## Vorliegender Textauszug

──────

Prof. Dr. Hans Christoph Diener, Essen
Die häufigste Ursache einer Demenz im Alter ist die degenerative Alzheimer-Demenz.
In der Zwischenzeit stellte sich heraus, dass auch vaskuläre Faktoren beim Fortschreiten der Alzheimer-Demenz eine wichtige Rolle spielen. So sind beispielsweise typische vaskuläre Risikofaktoren wie Hypertonie, Hypercholesterolämie und Diabetes mellitus als Prädiktoren für einen schlechteren Verlauf bei Alzheimer-Erkrankungen identifiziert worden. Eine Arbeitsgruppe aus England wollte daher untersuchen, ob die Gabe von Acetylsalicylsäure das Fortschreiten der Erkrankung verlangsamen kann.
Studiendesign und -ergebnis
In die randomisierte offene Studie wurden 310 Patienten mit Alzheimer-Erkrankung eingeschlossen, die noch nicht im Pflegeheim betreut wurden. 156 Patienten erhielten 75 mg Acetylsalicylsäure (ASS), 154 wurden nicht mit ASS behandelt.
Der primäre Endpunkt umfasste das Ausmaß kognitiver Einschränkungen, gemessen mit der Mini-Mental-State-Examination-Skala (MMSE), und die funktionellen Fähigkeiten, gemessen mit der Bristol-Activities-of Daily-Living-Skala (BADLS).
Sekundäre Endpunkte waren die Zeit bis zu einer notwendigen Unterbringung in einem Pflegeheim, fortschreitende Behinderungen, Verhaltensstörungen und Pflegeaufwand.
Die Patienten wurden alle 12 Wochen im ersten Jahr nachuntersucht und später einmal jährlich. Die Gesamtdauer der Studie betrug 3 Jahre. Das mittlere Alter der Patienten war 75 Jahre. 156 Patienten hatten eine leichte Alzheimer-Erkrankung, 154 eine mittelschwere und 18 Patienten hatten zusätzlich eine vaskuläre Demenz.
Für keinen der Endpunkte ergab sich nach 3 Jahren ein Unterschied zwischen den Patienten, die ASS einnahmen, und den Patienten, die keine ASS erhielten.
13 Patienten (8 %) in der ASS-Gruppe und 2 Patienten (1 %) der Kontrollgruppe hatten eine Blutungskomplikation, die zu einem Krankenhausaufenthalt führte (relatives Risiko 4,4; 95%-Konfidenzintervall 1,5–12,8, p = 0,007). 3 der Patienten (2 %) in der ASS-Gruppe hatten tödliche intrazerebrale Blutungen.

──────

## Untersuchte Daten
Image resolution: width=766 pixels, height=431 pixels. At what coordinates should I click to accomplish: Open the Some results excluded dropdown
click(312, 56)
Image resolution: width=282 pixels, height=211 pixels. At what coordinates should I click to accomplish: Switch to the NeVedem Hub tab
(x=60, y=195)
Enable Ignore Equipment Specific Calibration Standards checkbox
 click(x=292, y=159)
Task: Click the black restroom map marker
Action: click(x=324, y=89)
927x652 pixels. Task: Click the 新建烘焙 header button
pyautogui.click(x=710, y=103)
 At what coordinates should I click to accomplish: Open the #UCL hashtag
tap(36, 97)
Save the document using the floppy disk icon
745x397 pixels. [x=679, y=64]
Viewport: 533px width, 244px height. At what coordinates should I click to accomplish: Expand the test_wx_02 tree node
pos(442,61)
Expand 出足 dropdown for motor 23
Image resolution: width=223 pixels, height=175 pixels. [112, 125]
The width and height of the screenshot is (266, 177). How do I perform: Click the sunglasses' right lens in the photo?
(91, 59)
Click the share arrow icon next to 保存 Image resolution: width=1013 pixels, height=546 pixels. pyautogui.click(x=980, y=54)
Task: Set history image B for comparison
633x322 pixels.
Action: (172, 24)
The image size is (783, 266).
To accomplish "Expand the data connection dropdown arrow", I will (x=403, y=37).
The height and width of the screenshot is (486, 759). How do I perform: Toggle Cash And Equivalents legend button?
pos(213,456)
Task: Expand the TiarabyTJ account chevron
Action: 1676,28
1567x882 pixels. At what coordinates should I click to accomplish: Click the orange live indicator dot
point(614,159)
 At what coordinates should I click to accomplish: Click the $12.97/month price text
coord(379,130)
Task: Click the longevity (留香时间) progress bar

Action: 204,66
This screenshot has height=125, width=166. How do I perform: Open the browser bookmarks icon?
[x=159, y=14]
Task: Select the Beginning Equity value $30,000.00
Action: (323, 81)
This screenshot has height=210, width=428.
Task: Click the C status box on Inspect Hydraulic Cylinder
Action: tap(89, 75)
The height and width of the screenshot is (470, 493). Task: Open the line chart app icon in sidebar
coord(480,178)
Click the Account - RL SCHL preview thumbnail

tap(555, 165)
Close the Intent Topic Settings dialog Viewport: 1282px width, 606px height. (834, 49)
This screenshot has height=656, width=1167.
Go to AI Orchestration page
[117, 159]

──────

## Arbeitsaufträge
1. Beantworten Sie anhand des Berichts über die ASS-Studie bei Alzheimer-Demenz diese Fragen:
(a) Wie viele Patienten erhielten 75 mg Acetylsalicylsäure?
(b) In welchem Abstand wurden die Patienten im ersten Jahr nachuntersucht?
(c) Wie viele Patienten der ASS-Gruppe hatten tödliche intrazerebrale Blutungen?
2. Zählen Sie alle sekundären Endpunkte auf, die der Bericht über die ASS-Studie bei Alzheimer-Demenz nennt.
3. Knüpfen Sie an den letzten Satz des Berichts über die ASS-Studie bei Alzheimer-Demenz an und schreiben Sie ihn weiter.
Das Material steht für sich und gehört nicht zum Textauszug.

## Antworten
1.
(a) 156 Patienten
(b) Alle 12 Wochen
(c) 3 Patienten (2 %)

2.
- Zeit bis zu einer notwendigen Unterbringung in einem Pflegeheim
- Fortschreitende Behinderungen
- Verhaltensstörungen
- Pflegeaufwand

3.
Kommentar
Bei den in diese Studie eingeschlossenen Patienten handelt es sich um eine Subgruppe einer früher durchgeführten großen Studie zum Einsatz von Donepezil bei der Alzheimer-Demenz.
Auf den ersten Blick implizieren die Ergebnisse dieser Studie, dass die Gabe von Thrombozytenfunktionshemmern bei Patienten mit Alzheimer-Demenz keine Wirkung hat und sogar zu vermehrten Blutungskomplikationen führt. Hier muss aber kritisch angemerkt werden, dass die Zahl der Patienten viel zu gering war, um einen therapeutischen Effekt zu erzielen. So sind beispielsweise für Studien zur Schlaganfallprävention bei stattgehabter zerebraler Ischämie Patientenzahlen von über 5 000 notwendig, um einen Behandlungseffekt zu sehen. Valide ist allerdings die Beobachtung, dass es bei der Einnahme von ASS zu vermehrten Blutungskomplikationen kommt. Dies macht es auch sehr unwahrscheinlich, dass eine weitere und deutlich größere Studie mit ASS bei Patienten mit Alzheimer-Demenz durchgeführt werden wird, obwohl eine solche Studie bei Patienten mit vaskulärer Demenz oder Mischdemenz wünschenswert wäre.
Quelle
AD2000 Collaborative Group. Aspirin in Alzheimer’s disease (AD2000): a randomised open-label trial. Lancet Neurol 2008;7:41–9.